Ann Sarnoff is walking onto a Warner Bros. lot in the midst of a major transition as it readies the launch of a new streaming service and finds its footing following AT&T’s multi billion-dollar merger. And she’ll of course have to deal with the question of the studio’s work culture.
Sarnoff, who will head to Warner Bros. from chief of BBC Studios Americas, will take the helm at Warner Bros. following the departure of Kevin Tsujihara.
Tsujihara resigned as CEO and chairman in March in the midst of an investigation into his behavior, specifically regarding a past sexual relationship with actress Charlotte Kirk and whether the actress was given roles in Warner Bros. films because of it.
“It’s really too early to have a real opinion on the culture, but from what I can tell, it’s an amazing culture,” Sarnoff told TheWrap. “I’ll bring my style, but first order of business is to get on the lot, meet people and hear their thoughts on how they see the business moving forward.”
Tsujihara’s exit came after WarnerMedia solidified its executive and leadership ranks following AT&T’s $85 billion acquisition, and as Tsujihara was preparing to take on an expanded role as the studio’s chairman and CEO. His rise and departure happened in a matter of weeks.
As well as serving as chairman and CEO of Warner Bros.’ film, TV and games operations, Tsujihara was expected to add a new Global Kids & Young Adults business to his purview.

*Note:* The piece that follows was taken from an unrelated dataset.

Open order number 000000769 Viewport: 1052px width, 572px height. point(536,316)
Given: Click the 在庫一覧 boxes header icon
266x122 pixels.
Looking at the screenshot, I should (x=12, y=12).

That undertaking will now fall to Sarnoff.
The new business brings together the family, kids and animation efforts from across WarnerMedia — including Cartoon Network, Adult Swim and Boomerang. Warner Bros. will also be home to Otter Media, Turner Classic Movies and all activities around licensed consumer products development for WarnerMedia properties.
One of the studio’s biggest properties is Batman, but Sarnoff said she had no comment on director Matt Reeves’ plans for the next Batman film, or Robert Pattinson’s casting as the caped crusader.
As for what Sarnoff will do next, the industry will have to wait and see.
“There’s a lot more to come,” Sarnoff said. “Give me a few more weeks and I’ll have a lot more to say.”
While at BBC Americas, Sarnoff oversaw L.A. Productions, linear and digital program sales and co-productions, home entertainment, and licensing. She also led efforts to amplify BBC Studios’ global brands “Doctor Who,” “Top Gear,” and the natural history brand “BBC Earth.” She also serves as chairman of the board for BritBox, where she has guided the development and growth of the direct-to-consumer service which offers U.S. and Canadian customers the largest collection of British television programming.
That experience is paramount as WarnerMedia prepares to launch its own direct-to-consumer streaming service.
Alongside her role at BBC Studios Americas, Sarnoff also served as head of BBC Worldwide’s Global Production Network from 2016-2018 and was charged with developing the strategy for and optimizing the company’s global production operations.
Prior to joining BBC Worldwide, Sarnoff was president of Dow Jones Ventures and senior vice president of strategy, where she was responsible for leveraging the assets of Dow Jones to create new businesses focusing on digital and B-to-C markets, and for overseeing corporate strategy and business development.
Sarnoff has also served as COO for the Women’s National Basketball Association, where she was recruited by and sat on the executive team of NBA Commissioner David Stern. In addition to running the league’s business operations and overseeing player personnel and programs, Sarnoff redefined the WNBA brand, secured new sponsorships, and instituted innovative marketing campaigns for the league.
Sarnoff has also worked with some of the best-known brands in television while at Viacom from 1993-2003. As Nickelodeon’s executive vice president for consumer products and business development, she led the team that launched the channel Noggin. She then became COO for VH1 and CMT where, in addition to strategic planning and business operations, she oversaw the company’s websites, radio, audio and video products, and launched the channel VH1 Classic.